**Recorded data**
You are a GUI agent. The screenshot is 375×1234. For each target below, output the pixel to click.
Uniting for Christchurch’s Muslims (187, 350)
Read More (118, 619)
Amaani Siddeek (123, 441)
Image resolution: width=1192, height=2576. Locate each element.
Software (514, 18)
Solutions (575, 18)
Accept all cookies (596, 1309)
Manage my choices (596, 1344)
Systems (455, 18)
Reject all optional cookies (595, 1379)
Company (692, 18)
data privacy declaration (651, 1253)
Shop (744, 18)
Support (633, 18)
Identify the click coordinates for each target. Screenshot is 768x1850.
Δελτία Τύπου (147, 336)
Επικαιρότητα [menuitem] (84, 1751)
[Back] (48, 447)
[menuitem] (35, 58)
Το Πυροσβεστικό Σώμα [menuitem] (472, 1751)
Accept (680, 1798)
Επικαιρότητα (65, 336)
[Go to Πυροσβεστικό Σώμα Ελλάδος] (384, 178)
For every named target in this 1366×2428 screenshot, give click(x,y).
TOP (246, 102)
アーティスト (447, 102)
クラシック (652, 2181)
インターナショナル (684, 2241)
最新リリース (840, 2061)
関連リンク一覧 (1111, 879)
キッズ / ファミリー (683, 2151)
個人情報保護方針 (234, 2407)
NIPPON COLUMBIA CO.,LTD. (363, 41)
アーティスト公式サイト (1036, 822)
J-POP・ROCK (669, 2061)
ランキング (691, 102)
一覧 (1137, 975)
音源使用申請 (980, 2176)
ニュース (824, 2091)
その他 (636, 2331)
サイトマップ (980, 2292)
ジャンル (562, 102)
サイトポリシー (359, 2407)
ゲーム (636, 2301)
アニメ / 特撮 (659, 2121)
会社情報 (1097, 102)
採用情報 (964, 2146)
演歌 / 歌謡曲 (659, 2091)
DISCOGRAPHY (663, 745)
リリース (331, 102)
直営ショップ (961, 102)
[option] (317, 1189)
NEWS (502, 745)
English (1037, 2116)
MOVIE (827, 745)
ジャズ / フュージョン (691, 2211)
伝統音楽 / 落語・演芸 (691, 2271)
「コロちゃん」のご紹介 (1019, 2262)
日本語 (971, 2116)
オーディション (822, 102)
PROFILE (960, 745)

**What is being asked**
The expected result is every line above containing the string "Σώμα".

**Solution to the exercise**
Το Πυροσβεστικό Σώμα [menuitem] (472, 1751)
[Go to Πυροσβεστικό Σώμα Ελλάδος] (384, 178)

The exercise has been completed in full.